密輸、神父殺人、裁判官・判事・検事の殺人計画、死刑囚、偽金づくり、脱獄、密出国。ジョージの経歴は、実に派手です。そして、興味深いことは、カルロスも姉も含め、ゴーンの一家は、この極悪非道の父親ジョージについて、何も語っていません。
親がどうであれ、本人に罪はないのは確かです。しかし、その一方で、殺人に何の良心の痛みも感じない元死刑囚にして脱獄犯である父親を、恥としない文化があるということも、日本人は知っておくべきかもしれません。


それにしても、服役囚だった父親ジョージが脱獄して脱出したレバノンへ、息子カルロスの方は、逆に日本からわざわざ逃亡して帰って来たのです。運命の皮肉というか、ある意味、酔狂な息子です。
カルロス・ゴーン氏は、ブラジル政府が、今回の日本での逮捕後に、自分を十分支援してくれなかったことに不満を漏らし、「ブラジル国籍を持っていることは、日本ではほとんど意味がない」と述べています。
しかし、殺人と密輸と偽金づくりの前科を持つ元死刑囚の脱獄犯の父親を受け入れて、その家族にも寛大であった恩人の国ブラジルに対して、まったく感謝のない最低の物言いです。
こういう人間には、運命は最終的には味方しないものです。
最後に、「ゴーン氏が、いったいどのような背景を持つ人物であるか、そして、ゴーンがルーツを持つレバノンという国がどのような国か、ということを一切考えずに、安易にゴーン氏の口車に乗って、日本の検察や刑事司法制度を一方的に批判・攻撃する、郷原信朗氏や橋下徹氏やホリエモンら〝ゴーン擁護派〟の主張は、全く現実的でない」ということを指摘しておきます。
そもそも、ゴーン氏の主張は正当であると擁護するのであれば、日本とレバノンの刑事司法制度を比べて、日本が劣っているということを主張しなければなりません。

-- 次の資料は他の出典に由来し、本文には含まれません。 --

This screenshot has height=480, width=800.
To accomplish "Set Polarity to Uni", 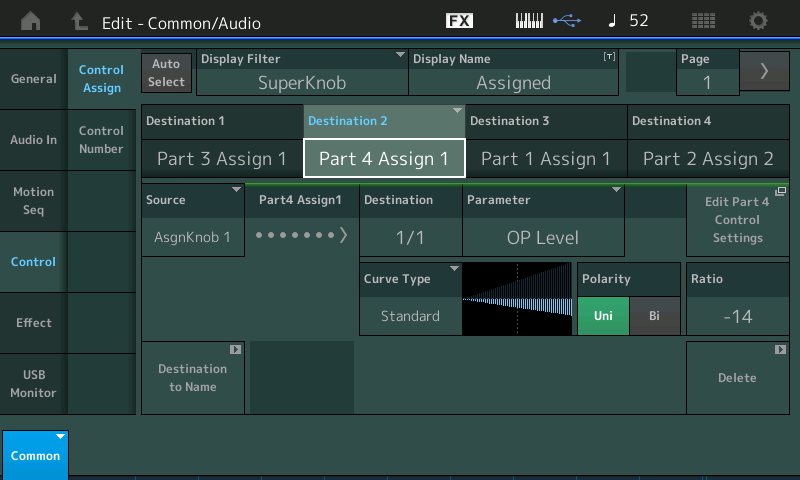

しかし、そのような主張は、見たことがありません。
なぜなら、そんな理不尽な現実と異なる主張は、誰にとっても不可能だからです。「日本の司法がレバノンより劣っている?」「どこが?」
その意味で、「日本の刑事司法の実態より、レバノンの刑事司法の実態の方がはるかに優れている」「だから、自分は、日本やトルコの法を侵してでも、無理やりにでも日本からレバノンへ、正義と公正さを求めて逃げてきたのだ」「自分の逃亡には正当な理由があるのだ」と愚かで実態にそぐわない主張をしているゴーン氏は、恥のない詐欺師です。



⭐️2020年1月18・日、レバノンの首都ベイルートの繁華街では、反政府デモのデモ隊と治安部隊が衝突し、二日間で約500人が負傷するという最悪の事態となりました。
デモ隊は、既得権益を持つ支配層の汚職や縁故主義に怒っており、カルロス・ゴーン氏もまた、自分の利益しか考えない腐敗した富裕層の1人と考えているようです。
ゴーン氏は、現在、レバノンで、日産在籍中の2008年にイスラエルを訪問したことについて、イスラエルをボイコットする法律に違反していると、訴えられていますが、これについて、デモの参加者は「これがもし、自分だったら、即座に刑務所行きだけど、ゴーンは悠々と暮している」「これがレバノンの現実さ」と述べています。
レバノンでは、10月に内閣が総辞職した後、現在もなお、内閣不在の状態が続いています。


⭐️⭐️2020年1月21日、レバノンの新政権の20人の閣僚が発表されました。新閣僚のメンバーのほとんどは、学者や元顧問など、名前の知られていない人物で、6名の女性閣僚が含まれています。
最初の閣議は22日に行われました。新内閣の目標は「独立した司法制度の確立、横領された資金の回復、汚職の撲滅」ですが、市民の多くは、彼らに期待しておらず、組閣発表後も、市民のデモは続いており、デモ隊の道路封鎖などが行われています。
そもそも、レバノンは、キリスト教徒、スンナ派、シーア派の人口や勢力が均衡していたのですが、現在の内閣は、シーア派(シリア派)の過激組織ヒズボラの支援を受けており、反シリア派の反発を招いている側面もあるようです。
ちなみに、ゴーン氏は、キリスト教マロン派だそうです。